--- Directions ---
What lines in the listing include "agent"? Return a copy of each.

--- Records supplied ---
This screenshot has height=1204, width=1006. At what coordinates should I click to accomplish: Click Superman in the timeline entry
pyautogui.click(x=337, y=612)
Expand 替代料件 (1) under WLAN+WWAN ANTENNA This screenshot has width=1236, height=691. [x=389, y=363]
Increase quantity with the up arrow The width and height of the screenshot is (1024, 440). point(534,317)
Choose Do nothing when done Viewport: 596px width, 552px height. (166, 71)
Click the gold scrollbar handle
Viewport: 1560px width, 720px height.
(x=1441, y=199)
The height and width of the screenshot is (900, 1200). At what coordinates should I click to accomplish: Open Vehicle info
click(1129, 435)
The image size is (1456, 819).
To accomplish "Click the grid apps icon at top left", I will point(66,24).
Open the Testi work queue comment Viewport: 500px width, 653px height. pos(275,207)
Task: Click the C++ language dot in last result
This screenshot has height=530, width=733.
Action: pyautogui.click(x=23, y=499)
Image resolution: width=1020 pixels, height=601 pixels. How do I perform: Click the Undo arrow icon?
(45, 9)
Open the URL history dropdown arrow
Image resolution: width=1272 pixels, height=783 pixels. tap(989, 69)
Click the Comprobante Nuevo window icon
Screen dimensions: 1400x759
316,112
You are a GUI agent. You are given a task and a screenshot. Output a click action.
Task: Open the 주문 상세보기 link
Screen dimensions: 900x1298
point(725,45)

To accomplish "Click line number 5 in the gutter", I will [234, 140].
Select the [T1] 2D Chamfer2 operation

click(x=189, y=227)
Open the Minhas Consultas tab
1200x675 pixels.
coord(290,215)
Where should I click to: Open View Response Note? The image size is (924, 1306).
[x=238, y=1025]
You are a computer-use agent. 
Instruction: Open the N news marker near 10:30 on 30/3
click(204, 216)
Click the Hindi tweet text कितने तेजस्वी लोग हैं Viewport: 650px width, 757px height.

--- Worked solution ---
You are a GUI agent. You are given a task and a screenshot. Output a click action.
You are a computer-use agent. 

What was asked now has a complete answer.